Il nostro territorio
Anche la Romagna, e la Riviera riminese, non sono esenti dall’esplosione del fenomeno. Just Eat, l’importante realtà del settore, attiva in Romagna dal 2015 con ben 50 ristoranti partner, ha fatto registrare una grande espansione nel nostro territorio, crescendo a Rimini, Riccione e Ravenna, con nuovi ristoranti anche a Cervia e Cesenatico. Una crescita accentuata nell’arco dell’ultimo mese, in corrispondenza dell’inizio della stagione turistica: a partire dal primo Giugno, è stato registrato un incremento degli ordini, attraverso le piattaforme online, ai ristoranti della Riviera pari al 10%.
“Il risultato raggiunto nella riviera romagnola, località di vacanza molto amata da italiani e stranieri, ci rende molto orgogliosi, – le parole di Daniele Contini, Country Manager di Just Eat, in Italia – e ci auguriamo che i ristoranti della zona possano continuare il loro percorso di trasformazione digitale”.

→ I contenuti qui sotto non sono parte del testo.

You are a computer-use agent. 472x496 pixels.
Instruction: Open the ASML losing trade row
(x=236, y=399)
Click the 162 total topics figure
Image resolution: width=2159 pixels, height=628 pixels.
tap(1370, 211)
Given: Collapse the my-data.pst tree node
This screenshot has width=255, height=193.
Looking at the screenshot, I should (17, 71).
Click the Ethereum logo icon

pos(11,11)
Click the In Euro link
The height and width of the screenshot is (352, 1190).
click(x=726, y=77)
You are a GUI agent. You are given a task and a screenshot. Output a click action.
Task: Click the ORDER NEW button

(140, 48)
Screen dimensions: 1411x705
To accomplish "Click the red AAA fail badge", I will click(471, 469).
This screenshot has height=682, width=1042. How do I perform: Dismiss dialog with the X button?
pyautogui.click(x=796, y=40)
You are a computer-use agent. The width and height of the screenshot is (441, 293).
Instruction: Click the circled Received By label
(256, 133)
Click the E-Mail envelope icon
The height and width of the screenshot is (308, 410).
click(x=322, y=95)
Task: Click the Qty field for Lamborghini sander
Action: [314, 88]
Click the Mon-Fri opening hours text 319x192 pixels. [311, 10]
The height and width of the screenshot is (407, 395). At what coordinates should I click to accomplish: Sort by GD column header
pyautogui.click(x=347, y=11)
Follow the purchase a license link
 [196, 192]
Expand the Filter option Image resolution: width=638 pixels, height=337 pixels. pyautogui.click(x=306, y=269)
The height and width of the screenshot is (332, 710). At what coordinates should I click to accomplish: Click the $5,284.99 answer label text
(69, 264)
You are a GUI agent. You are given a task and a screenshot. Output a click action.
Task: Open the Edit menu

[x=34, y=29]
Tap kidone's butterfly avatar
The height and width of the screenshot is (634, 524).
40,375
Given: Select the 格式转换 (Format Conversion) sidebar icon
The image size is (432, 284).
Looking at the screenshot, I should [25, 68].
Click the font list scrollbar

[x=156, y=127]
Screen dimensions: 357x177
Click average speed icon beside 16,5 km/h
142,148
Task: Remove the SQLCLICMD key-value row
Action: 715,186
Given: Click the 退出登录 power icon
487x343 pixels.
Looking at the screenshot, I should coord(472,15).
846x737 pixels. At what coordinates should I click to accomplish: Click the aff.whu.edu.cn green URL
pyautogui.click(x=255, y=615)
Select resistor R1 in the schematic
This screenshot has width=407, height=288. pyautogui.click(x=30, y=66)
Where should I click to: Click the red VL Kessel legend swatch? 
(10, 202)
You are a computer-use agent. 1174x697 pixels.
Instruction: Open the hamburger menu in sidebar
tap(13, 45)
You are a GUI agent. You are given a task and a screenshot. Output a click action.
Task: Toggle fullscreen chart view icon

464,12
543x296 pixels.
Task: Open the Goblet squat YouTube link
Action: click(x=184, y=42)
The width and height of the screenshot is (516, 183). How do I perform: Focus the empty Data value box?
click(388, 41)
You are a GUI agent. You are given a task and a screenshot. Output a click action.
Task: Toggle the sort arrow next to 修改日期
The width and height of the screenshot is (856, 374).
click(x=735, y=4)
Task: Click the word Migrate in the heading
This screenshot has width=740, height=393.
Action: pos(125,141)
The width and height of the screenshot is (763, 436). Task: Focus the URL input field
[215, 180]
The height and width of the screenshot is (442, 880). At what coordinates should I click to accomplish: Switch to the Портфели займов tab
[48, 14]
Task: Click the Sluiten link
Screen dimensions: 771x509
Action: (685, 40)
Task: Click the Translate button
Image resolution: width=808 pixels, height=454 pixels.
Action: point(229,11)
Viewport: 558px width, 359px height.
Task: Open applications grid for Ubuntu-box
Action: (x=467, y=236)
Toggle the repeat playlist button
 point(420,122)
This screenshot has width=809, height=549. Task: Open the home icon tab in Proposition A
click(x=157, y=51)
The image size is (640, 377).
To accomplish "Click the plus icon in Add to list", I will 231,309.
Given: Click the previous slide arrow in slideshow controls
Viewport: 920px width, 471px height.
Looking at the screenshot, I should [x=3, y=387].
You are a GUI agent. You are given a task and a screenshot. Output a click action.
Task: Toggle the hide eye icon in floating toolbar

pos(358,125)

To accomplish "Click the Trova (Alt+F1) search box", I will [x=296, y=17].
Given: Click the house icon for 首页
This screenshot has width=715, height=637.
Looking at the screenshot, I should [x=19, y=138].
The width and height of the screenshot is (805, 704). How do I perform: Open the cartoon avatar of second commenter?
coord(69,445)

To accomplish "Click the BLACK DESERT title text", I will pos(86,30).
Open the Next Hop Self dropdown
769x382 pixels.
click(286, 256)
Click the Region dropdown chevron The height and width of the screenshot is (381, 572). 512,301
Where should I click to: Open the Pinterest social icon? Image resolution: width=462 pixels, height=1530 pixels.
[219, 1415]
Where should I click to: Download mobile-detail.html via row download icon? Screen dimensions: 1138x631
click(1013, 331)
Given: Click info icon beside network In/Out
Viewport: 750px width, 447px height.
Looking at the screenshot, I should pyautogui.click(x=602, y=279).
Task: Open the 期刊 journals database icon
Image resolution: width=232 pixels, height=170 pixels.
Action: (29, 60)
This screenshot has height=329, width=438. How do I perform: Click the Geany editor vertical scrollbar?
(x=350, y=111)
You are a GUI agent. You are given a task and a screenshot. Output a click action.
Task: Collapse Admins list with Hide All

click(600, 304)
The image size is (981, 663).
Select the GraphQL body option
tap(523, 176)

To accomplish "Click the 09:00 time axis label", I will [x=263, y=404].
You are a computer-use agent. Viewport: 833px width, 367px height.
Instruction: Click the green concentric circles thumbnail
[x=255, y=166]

Quali i Comuni più attivi da questo punto di vista? È proprio la nostra Rimini, assieme a Ravenna, a rappresentare la realtà più reattiva al fenomeno, con un’offerta del servizio molto varia, costituita da oltre 15 esercizi disponibili. Un business trainato soprattutto dai turisti, ma anche dai residenti delle seconde case che amano ordinare a domicilio tutto l’anno e che, anche quando si spostano per le vacanze, mantengono questa consuetudine.